Wichtig für das Verständnis der baskischen Filmkultur ist der Streit um die Funktion der beiden Filmfestivals in Bilbao und San Sebastián. In Bilbao entwickelte sich ein Dokumentar- und Kurzfilmfestival. Der Kurzfilm war eine Möglichkeit, den finanziellen Engpässen bei der Produktion zu entkommen. Der Anschein von Objektivität als Rechtfertigung politischer Botschaften verband sich wiederum gut mit dem dokumentarischen Duktus. Das engagierte Kino, das in Bilbao gezeigt und prämiert wurde, war zwar anfällig für ideologische Instrumentalisierung. Es machte aber auch den Dokumentarfilm zur grundlegenden Säule baskischer Filmkultur und das Festival schliesslich zu einem bedeutenden Ereignis im internationalen Festivalkalender. Während die ständigen Auseinandersetzungen um die Leitung dieses Festivals zum Ergebnis eine Besinnung auf die kulturellen und gesellschaftlichen Eigenheiten hatten, brachten ähnliche Streitigkeiten und Wechsel in der Festivalleitung San Sebastián als den exklusiven Ort Spaniens für die Begegnung internationaler Filmschaffender hervor. Die Verleihung der Concha de Oro, der Goldenen Muschel, erlangte ein Prestige, das es dem Wettbewerb gestattete, sich auf einem der vorderen Plätze im internationalen Wettstreit der A-Festivals zu platzieren. Der Spielfilm ist hier heute ohne jegliche Berührungsängste vor kapitalistischen Produktionsstrukturen präsent.

Die Diskussion um die politische Identität des baskischen Kinos verdient etwas mehr Raum: Bereits 1967 wurde der Cine club universitario de Bilbao gegründet. Er veranstaltete kurz vor Francos Tod eine Schau zum Underground-Film und das Jahr darauf die Primeras Jornadas de Cine Vasco, die ersten baskischen Filmtage.
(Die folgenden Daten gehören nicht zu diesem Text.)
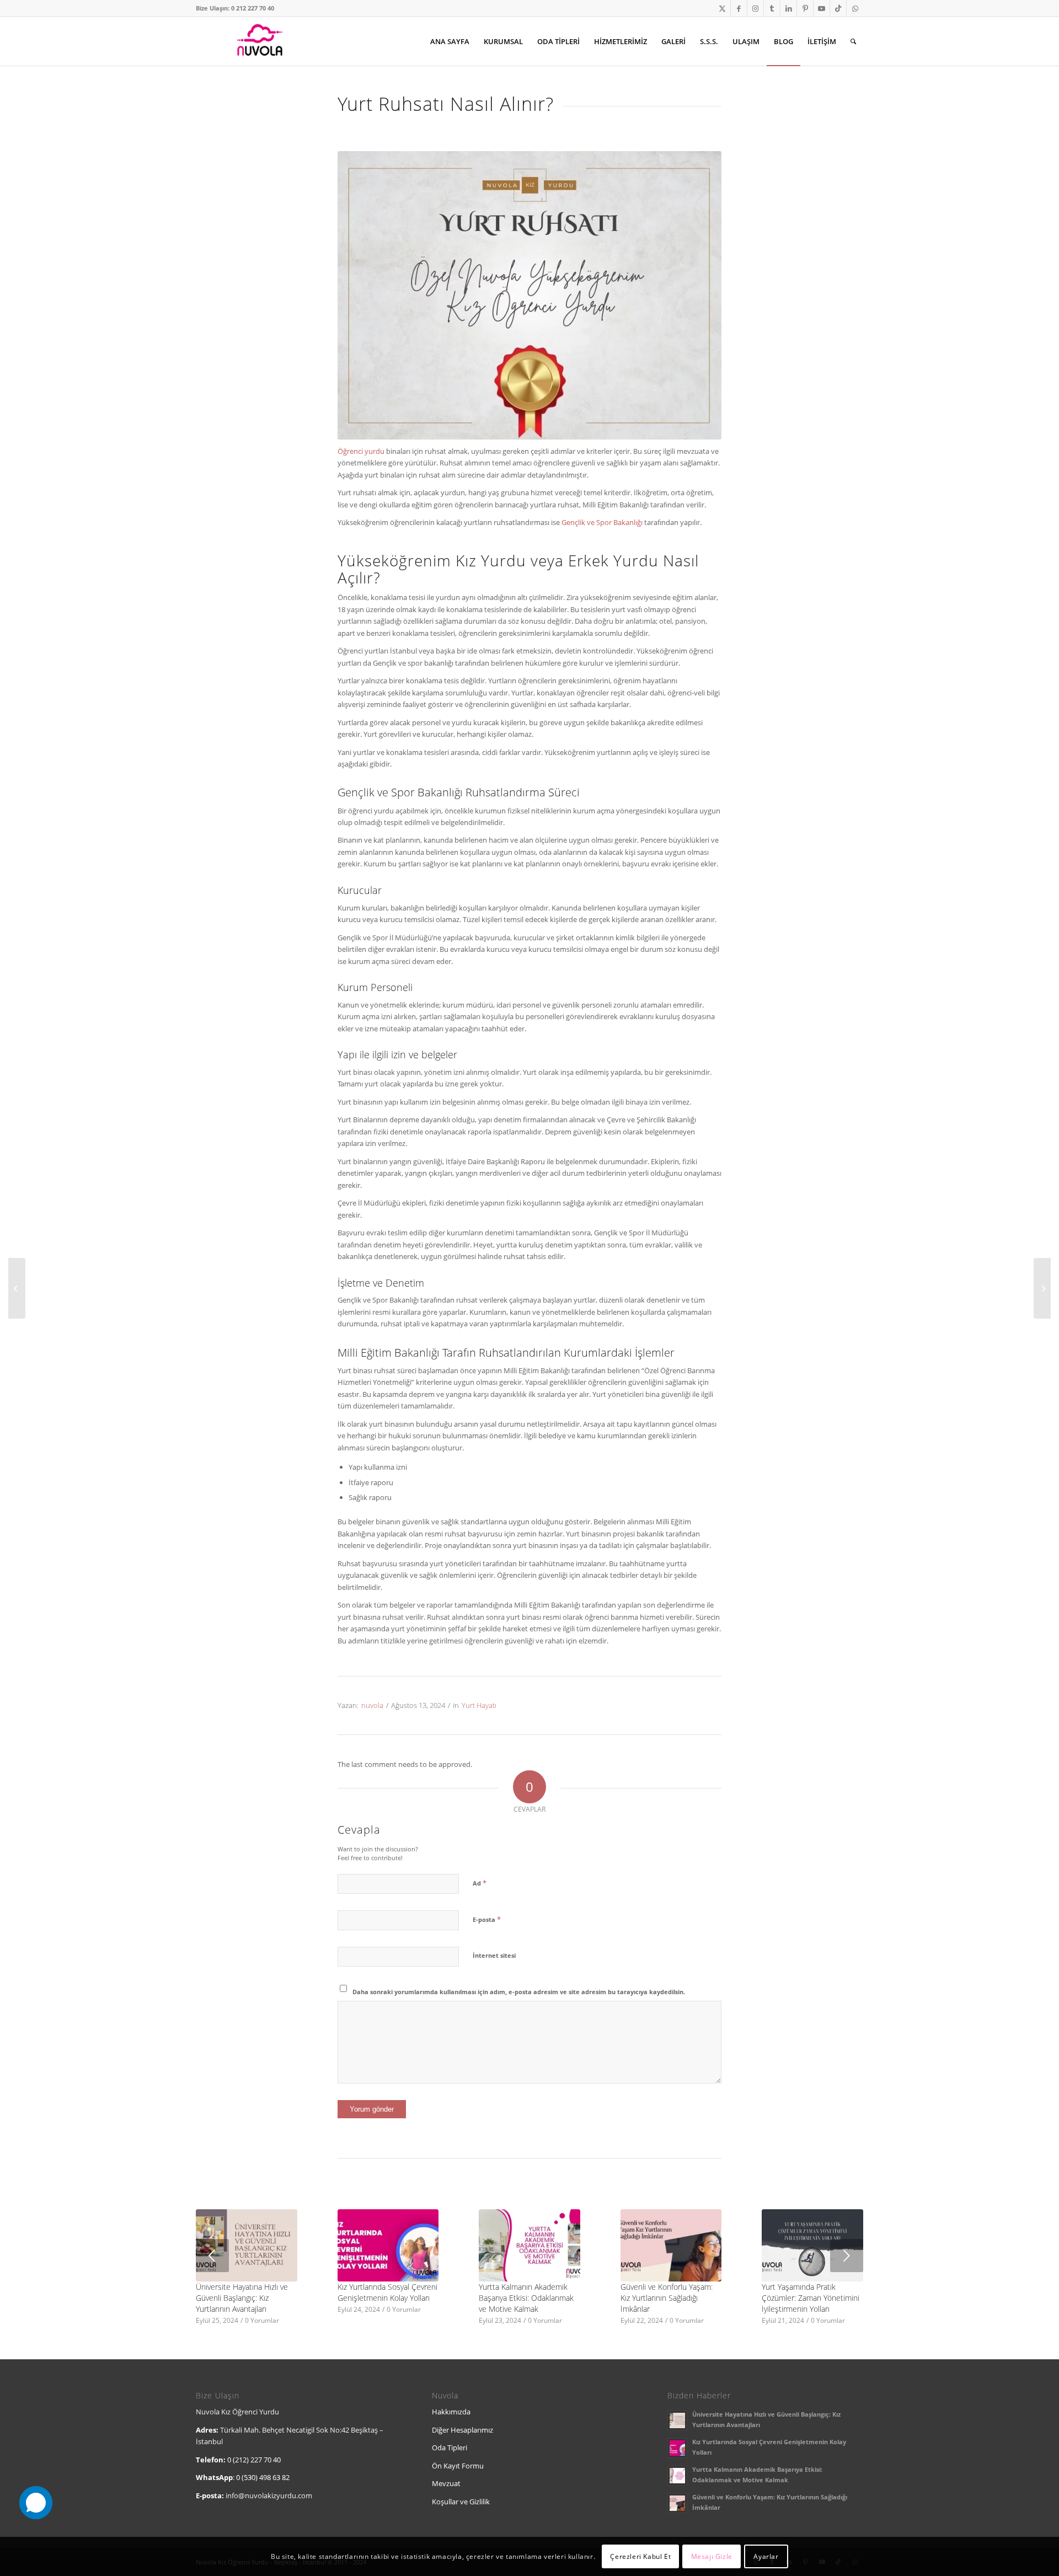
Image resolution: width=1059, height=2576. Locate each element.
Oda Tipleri (449, 2447)
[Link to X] (722, 8)
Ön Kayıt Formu (458, 2466)
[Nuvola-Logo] (259, 41)
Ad (479, 1883)
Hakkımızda (451, 2412)
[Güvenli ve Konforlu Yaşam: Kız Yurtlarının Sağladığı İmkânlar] (671, 2245)
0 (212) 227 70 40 (254, 2460)
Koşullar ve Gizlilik (461, 2502)
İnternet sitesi (494, 1955)
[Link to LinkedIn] (788, 8)
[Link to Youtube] (822, 8)
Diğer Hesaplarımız (462, 2430)
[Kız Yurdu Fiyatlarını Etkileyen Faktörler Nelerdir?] (1042, 1288)
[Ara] (853, 41)
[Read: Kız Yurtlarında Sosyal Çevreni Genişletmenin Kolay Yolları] (677, 2448)
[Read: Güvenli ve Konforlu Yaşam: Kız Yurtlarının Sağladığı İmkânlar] (677, 2503)
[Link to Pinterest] (805, 8)
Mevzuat (446, 2483)
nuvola (372, 1705)
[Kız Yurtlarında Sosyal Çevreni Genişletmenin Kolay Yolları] (388, 2245)
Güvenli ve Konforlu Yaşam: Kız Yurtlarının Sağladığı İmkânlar (667, 2298)
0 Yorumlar (262, 2320)
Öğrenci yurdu (361, 451)
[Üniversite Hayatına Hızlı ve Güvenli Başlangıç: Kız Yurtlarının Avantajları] (246, 2245)
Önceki (212, 2255)
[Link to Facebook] (739, 8)
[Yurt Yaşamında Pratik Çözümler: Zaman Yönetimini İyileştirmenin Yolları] (812, 2245)
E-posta (487, 1919)
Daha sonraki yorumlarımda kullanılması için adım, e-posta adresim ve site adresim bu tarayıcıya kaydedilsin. (518, 1992)
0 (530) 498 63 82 (263, 2477)
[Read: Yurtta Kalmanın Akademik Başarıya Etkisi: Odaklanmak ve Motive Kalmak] (677, 2476)
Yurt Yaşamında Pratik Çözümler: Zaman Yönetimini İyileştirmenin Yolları (810, 2298)
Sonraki (846, 2255)
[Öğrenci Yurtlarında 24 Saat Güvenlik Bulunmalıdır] (16, 1288)
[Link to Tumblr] (772, 8)
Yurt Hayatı (479, 1705)
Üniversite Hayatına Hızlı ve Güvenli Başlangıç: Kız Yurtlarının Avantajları (242, 2298)
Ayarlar (765, 2556)
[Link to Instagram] (755, 8)
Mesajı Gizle (711, 2556)
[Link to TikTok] (838, 8)
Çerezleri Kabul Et (640, 2556)
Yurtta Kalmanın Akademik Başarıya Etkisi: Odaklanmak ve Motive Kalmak (526, 2298)
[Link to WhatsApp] (855, 8)
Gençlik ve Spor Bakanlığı (602, 522)
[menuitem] (450, 41)
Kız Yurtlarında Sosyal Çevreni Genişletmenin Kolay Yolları (387, 2292)
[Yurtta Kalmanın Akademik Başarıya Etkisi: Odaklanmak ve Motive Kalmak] (529, 2245)
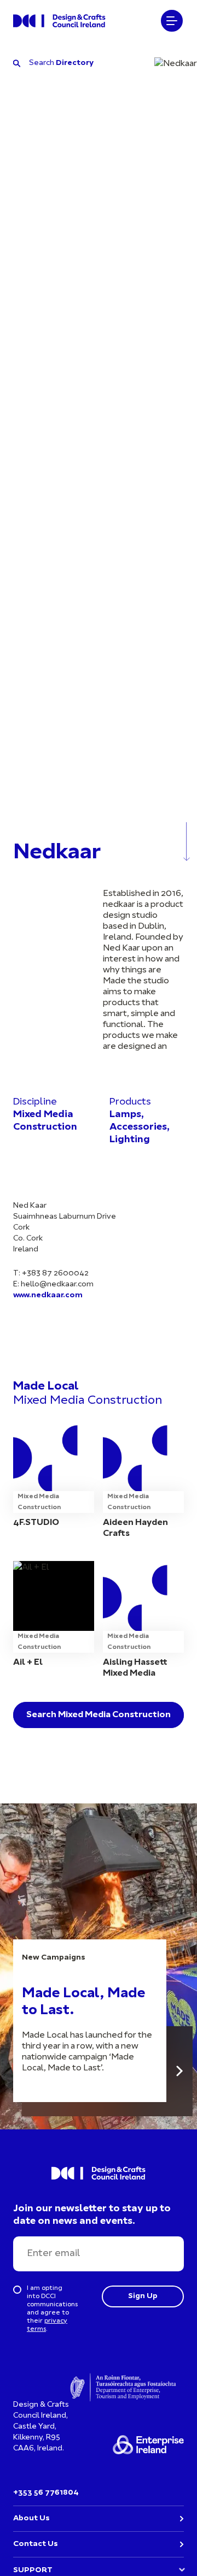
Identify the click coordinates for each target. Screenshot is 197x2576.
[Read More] (179, 2071)
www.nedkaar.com (48, 1295)
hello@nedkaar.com (57, 1284)
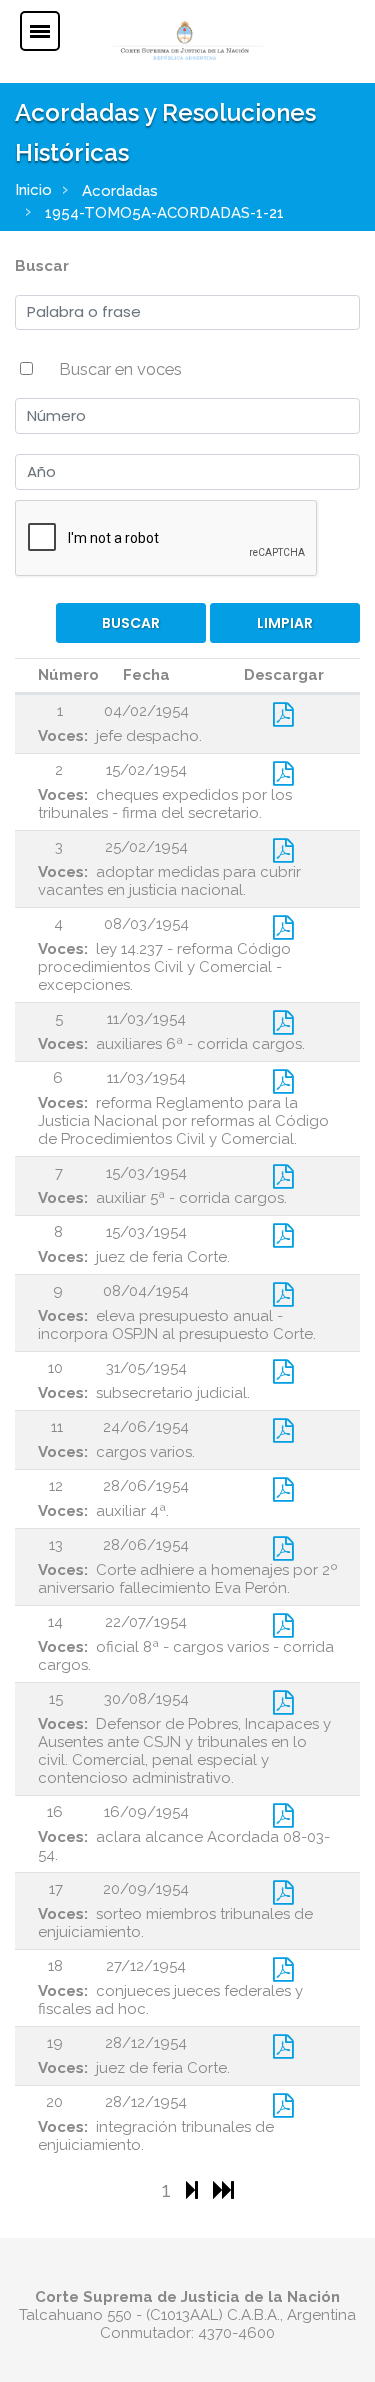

Man versuchte unter dem Einfluss der französischen 68er-Bewegung die sprachliche und ästhetische Identität des Kinos im Baskenland zu etablieren und beschimpfte sich aufgrund überzogener politischer und moralischer Ansprüche gegenseitig als «nacionalista» oder «españolista». 1977 entstand die Asociación de Cineastas Vascos, die sich schon ein Jahr später wieder auflöste, nachdem sie vergeblich versucht hatte, die politische Kontrolle über die Festivals von Bilbao und San Sebastián zu erlangen. In diesem Rahmen kamen immer wieder dieselben Diskussionspunkte auf die Tagesordnung, ob nämlich die baskische Sprache mit baskischer Kultur gleichzusetzen und ob der baskische durch den spanischen Film kolonialisiert sei.

Bei der Frage nach einer spezifischen Ästhetik fanden sich viele Stimmen, die meinten, dass das Experimentelle und Dokumentarische gepflegt werden solle. Es lohnt sich, an diesen filmästhetischen Sonderweg zu erinnern, um zu verstehen, warum viel später der international bekannt gewordene Julio Medem Aufmerksamkeit im In- und Ausland erregen konnte mit mystisch verklausulierten Filmen wie Los amantes del círculo polar (Die Liebenden des Polarkreises, 1998), der die Geschichte zweier Liebender erzählt, die sich im Verlauf mehrerer Jahrzehnte immer wieder begegnen, und dann wieder mit dem Dokumentarfilm La pelota vasca. La piel contra la piedra («Das baskische Pelota. Die Haut gegen den Stein», 2003), der Interviews mit Vertretern verschiedener Parteien des Unabhängigkeitskonflikts enthält.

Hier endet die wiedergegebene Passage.